Thursday, November 06, 2014

Jonathan Rothberg's chip that could disrupt medical imaging

Not sure whether it's bravado and whether Rothberg can deliver, but given his track record, this is something to watch which could also significantly reduce the cost of healthcare (Wired):

Rothberg says he has raised $100 million to create a medical imaging device that’s nearly “as cheap as a stethoscope” and will “make doctors 100 times as effective.” The technology, which according to patent documents relies on a new kind of ultrasound chip, could eventually lead to new ways to destroy cancer cells with heat, or deliver information to brain cells.

[...]Rothberg says he got interested in ultrasound technology because his oldest daughter, now a college student, has tuberous sclerosis. It is a disease that causes seizures and dangerous cysts to grow in the kidneys. In 2011 he underwrote an effort in Cincinnati to test whether high-intensity ultrasound pulses could destroy the kidney tumors by heating them.

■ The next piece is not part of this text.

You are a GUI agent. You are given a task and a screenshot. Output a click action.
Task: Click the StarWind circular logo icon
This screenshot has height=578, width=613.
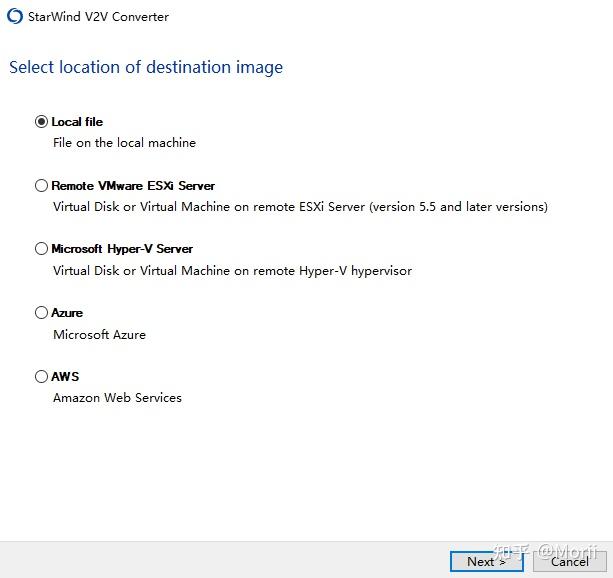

What he saw led Rothberg to conclude there was room for improvement. The setup—an MRI machine to see the tumors, and an ultrasound probe to heat them—cost millions of dollars, but wasn’t particularly fast, more like a “laser printer that takes eight days to print and looks like my kids drew it in crayon,” he says. “I set out to make a super-low-cost version of this $6 million machine, to make it 1,000 times cheaper, 1,000 times faster, and a hundred times more precise.”